● EXERCISE BRIEF
The required output is the lines below from the line containing "Press (794, 2079)" to the line containing "[Instagram] (967, 2400)", inclusive, retyped exactly. No other lines belong in it.

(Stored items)
────────────────
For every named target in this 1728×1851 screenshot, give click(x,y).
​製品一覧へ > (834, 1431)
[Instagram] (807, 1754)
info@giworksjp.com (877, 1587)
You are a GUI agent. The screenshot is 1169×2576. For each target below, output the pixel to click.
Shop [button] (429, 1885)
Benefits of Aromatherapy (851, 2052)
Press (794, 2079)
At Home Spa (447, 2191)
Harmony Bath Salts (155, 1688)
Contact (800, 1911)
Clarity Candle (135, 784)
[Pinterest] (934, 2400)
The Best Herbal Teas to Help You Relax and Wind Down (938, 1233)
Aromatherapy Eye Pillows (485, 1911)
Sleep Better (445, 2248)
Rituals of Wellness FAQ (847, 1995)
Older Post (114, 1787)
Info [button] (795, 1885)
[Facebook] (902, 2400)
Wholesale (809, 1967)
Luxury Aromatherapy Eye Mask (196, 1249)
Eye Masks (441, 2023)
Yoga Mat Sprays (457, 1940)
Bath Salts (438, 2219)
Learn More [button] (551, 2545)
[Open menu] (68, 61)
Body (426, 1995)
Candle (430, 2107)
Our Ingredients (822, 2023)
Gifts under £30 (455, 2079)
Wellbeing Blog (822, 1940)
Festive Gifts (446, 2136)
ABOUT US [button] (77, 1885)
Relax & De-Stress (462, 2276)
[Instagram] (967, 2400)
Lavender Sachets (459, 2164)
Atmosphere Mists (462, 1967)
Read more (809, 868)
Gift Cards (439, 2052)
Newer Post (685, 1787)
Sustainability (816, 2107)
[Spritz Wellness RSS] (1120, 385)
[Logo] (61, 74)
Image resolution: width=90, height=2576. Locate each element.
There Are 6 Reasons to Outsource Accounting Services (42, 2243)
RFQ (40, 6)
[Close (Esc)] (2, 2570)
────────────────
● PROBLEM SOLUTION
Press (794, 2079)
At Home Spa (447, 2191)
Harmony Bath Salts (155, 1688)
Contact (800, 1911)
Clarity Candle (135, 784)
[Pinterest] (934, 2400)
The Best Herbal Teas to Help You Relax and Wind Down (938, 1233)
Aromatherapy Eye Pillows (485, 1911)
Sleep Better (445, 2248)
Rituals of Wellness FAQ (847, 1995)
Older Post (114, 1787)
Info [button] (795, 1885)
[Facebook] (902, 2400)
Wholesale (809, 1967)
Luxury Aromatherapy Eye Mask (196, 1249)
Eye Masks (441, 2023)
Yoga Mat Sprays (457, 1940)
Bath Salts (438, 2219)
Learn More [button] (551, 2545)
[Open menu] (68, 61)
Body (426, 1995)
Candle (430, 2107)
Our Ingredients (822, 2023)
Gifts under £30 (455, 2079)
Wellbeing Blog (822, 1940)
Festive Gifts (446, 2136)
ABOUT US [button] (77, 1885)
Relax & De-Stress (462, 2276)
[Instagram] (967, 2400)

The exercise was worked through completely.